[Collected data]
--------------------------------------------------

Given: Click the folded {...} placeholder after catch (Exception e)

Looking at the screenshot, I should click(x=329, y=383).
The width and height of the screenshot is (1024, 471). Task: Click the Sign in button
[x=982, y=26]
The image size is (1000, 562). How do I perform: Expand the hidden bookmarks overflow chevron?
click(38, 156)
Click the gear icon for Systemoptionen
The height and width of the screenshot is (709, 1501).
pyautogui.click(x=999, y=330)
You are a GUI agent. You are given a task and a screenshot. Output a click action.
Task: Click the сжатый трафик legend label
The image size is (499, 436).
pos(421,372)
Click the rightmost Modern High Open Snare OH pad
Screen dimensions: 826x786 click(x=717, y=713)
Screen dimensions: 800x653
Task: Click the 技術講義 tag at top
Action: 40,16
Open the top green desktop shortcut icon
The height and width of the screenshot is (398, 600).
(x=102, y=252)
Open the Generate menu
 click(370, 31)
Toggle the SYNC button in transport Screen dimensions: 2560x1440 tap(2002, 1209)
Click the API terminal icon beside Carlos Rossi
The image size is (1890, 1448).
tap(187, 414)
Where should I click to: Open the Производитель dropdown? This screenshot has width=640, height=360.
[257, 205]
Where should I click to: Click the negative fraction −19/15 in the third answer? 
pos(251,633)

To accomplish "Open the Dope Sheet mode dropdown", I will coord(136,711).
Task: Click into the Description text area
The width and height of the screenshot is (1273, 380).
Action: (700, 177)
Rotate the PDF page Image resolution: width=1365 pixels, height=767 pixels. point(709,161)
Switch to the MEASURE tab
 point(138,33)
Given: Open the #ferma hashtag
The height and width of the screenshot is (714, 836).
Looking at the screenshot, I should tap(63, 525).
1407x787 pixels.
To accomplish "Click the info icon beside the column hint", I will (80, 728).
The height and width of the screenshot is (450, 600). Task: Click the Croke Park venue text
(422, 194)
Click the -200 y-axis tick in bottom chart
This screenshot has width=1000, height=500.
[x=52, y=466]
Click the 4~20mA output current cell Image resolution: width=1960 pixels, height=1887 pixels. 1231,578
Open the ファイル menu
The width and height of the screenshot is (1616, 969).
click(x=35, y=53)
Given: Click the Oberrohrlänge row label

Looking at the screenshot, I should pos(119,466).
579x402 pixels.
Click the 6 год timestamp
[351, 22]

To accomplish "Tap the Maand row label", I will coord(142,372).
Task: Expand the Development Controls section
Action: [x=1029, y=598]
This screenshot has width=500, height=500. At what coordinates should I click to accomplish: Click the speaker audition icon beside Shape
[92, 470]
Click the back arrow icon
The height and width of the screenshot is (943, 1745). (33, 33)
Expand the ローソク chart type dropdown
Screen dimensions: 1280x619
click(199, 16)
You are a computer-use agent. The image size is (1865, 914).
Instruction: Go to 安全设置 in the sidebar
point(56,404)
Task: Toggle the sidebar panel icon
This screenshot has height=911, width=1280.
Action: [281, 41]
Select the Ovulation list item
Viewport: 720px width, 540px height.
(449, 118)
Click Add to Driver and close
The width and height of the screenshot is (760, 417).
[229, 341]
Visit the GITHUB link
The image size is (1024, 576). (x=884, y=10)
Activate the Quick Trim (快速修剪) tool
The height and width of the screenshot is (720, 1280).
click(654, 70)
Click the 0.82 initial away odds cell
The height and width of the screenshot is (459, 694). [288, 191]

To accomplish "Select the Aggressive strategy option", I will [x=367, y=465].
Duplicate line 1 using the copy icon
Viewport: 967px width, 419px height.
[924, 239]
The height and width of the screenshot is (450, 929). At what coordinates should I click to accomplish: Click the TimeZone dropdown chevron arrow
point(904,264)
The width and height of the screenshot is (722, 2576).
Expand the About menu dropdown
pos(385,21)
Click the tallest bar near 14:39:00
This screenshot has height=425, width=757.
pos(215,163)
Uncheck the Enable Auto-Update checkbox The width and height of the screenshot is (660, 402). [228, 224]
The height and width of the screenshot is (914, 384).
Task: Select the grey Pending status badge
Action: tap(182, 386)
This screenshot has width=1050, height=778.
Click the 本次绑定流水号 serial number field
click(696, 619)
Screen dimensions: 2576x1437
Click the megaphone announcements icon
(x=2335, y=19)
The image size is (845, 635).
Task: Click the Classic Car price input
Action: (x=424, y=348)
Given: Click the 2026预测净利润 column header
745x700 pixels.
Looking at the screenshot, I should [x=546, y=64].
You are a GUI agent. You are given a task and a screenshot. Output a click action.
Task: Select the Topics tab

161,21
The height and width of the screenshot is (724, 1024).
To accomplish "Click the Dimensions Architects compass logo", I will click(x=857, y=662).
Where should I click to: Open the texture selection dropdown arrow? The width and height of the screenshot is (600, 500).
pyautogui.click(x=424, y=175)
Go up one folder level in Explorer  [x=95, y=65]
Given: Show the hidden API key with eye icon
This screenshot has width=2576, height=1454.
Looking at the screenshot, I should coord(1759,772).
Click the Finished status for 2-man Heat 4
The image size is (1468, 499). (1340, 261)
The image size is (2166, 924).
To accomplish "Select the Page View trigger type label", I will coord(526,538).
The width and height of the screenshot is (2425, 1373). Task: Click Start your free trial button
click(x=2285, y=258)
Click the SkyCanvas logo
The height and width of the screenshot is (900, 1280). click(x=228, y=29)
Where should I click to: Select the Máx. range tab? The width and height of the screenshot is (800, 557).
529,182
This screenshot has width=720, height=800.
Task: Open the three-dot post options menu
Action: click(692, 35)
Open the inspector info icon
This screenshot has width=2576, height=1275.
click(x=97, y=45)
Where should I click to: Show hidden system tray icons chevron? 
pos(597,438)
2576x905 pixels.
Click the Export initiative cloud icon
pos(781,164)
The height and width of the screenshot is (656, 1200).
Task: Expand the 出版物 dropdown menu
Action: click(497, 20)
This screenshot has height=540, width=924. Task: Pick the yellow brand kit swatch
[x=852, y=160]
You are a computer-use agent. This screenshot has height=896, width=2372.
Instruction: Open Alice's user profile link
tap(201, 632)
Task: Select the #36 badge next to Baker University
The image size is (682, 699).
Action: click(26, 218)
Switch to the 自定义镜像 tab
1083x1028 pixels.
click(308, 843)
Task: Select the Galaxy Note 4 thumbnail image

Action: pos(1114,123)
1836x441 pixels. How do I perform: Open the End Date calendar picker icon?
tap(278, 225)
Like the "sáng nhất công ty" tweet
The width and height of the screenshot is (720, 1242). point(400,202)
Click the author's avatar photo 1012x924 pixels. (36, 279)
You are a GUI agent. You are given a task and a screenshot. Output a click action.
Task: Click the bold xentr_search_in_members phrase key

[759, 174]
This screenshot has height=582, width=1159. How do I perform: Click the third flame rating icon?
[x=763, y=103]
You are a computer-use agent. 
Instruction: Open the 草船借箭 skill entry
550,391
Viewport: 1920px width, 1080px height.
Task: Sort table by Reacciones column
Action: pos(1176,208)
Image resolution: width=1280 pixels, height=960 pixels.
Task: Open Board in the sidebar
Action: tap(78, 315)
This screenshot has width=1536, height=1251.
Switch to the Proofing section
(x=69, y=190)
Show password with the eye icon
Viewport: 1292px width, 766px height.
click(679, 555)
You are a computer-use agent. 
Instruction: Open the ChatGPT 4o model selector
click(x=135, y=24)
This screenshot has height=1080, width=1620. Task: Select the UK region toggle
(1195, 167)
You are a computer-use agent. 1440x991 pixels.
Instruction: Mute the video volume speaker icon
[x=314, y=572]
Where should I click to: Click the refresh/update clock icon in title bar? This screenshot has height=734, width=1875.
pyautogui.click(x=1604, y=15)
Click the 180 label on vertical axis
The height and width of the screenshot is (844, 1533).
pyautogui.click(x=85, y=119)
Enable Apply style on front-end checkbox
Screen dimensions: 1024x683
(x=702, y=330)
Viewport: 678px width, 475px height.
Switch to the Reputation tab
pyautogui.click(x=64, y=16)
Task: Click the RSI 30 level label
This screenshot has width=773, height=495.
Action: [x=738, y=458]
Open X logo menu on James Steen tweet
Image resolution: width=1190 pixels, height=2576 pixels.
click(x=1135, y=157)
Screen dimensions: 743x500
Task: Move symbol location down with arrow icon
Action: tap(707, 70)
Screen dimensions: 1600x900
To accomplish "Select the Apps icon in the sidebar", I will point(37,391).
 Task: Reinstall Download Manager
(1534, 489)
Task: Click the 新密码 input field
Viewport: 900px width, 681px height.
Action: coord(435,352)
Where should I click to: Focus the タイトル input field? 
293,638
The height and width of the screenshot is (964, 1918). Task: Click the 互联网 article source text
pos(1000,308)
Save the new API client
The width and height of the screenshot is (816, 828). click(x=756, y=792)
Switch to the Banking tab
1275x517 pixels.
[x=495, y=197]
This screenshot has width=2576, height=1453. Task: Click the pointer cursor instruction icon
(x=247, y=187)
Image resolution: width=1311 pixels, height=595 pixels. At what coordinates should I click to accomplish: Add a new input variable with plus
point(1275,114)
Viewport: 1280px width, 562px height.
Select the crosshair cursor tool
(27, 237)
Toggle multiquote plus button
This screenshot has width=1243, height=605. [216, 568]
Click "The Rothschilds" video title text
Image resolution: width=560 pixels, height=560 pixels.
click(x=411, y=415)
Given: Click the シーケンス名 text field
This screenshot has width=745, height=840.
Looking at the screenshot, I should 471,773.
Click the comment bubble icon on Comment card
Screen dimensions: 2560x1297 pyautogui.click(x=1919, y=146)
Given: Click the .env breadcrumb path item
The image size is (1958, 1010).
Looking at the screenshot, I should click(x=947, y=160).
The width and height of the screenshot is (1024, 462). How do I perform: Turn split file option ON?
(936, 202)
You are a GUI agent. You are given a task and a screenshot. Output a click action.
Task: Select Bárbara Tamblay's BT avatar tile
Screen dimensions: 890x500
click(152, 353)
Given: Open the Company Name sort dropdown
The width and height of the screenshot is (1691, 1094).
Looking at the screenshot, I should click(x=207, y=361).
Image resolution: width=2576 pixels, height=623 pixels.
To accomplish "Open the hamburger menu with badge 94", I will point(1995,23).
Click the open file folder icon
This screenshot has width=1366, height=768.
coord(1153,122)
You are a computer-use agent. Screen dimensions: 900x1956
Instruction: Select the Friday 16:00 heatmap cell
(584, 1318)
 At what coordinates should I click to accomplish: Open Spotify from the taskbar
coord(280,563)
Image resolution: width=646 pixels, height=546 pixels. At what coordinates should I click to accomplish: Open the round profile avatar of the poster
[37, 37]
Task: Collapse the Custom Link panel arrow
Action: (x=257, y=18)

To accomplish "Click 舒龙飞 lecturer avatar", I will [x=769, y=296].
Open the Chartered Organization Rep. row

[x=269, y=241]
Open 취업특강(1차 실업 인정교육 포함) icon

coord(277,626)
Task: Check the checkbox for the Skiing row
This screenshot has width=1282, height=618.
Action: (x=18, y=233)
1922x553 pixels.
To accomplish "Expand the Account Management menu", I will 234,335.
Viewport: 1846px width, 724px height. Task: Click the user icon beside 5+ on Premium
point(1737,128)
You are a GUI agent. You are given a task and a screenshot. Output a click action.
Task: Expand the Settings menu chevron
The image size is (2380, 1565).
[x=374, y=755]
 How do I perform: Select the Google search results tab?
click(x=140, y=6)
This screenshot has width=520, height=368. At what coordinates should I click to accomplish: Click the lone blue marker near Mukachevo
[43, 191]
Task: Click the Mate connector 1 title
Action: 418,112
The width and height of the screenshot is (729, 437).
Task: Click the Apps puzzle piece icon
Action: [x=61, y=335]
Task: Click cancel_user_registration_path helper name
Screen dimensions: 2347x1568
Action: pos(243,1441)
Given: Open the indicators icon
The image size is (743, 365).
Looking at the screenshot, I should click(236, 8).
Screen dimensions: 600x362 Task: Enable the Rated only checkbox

--------------------------------------------------

[SET PROBLEM] Update the stretch from the start of the records through the line containing "Action: 40,16", with "Sign in" replaced by "Log in" and everything else left unchanged.

[RESPONSE BELOW]
Given: Click the folded {...} placeholder after catch (Exception e)

Looking at the screenshot, I should click(x=329, y=383).
The width and height of the screenshot is (1024, 471). Task: Click the Log in button
[x=982, y=26]
The image size is (1000, 562). How do I perform: Expand the hidden bookmarks overflow chevron?
click(38, 156)
Click the gear icon for Systemoptionen
The height and width of the screenshot is (709, 1501).
pyautogui.click(x=999, y=330)
You are a GUI agent. You are given a task and a screenshot. Output a click action.
Task: Click the сжатый трафик legend label
The image size is (499, 436).
pos(421,372)
Click the rightmost Modern High Open Snare OH pad
Screen dimensions: 826x786 click(x=717, y=713)
Screen dimensions: 800x653
Task: Click the 技術講義 tag at top
Action: 40,16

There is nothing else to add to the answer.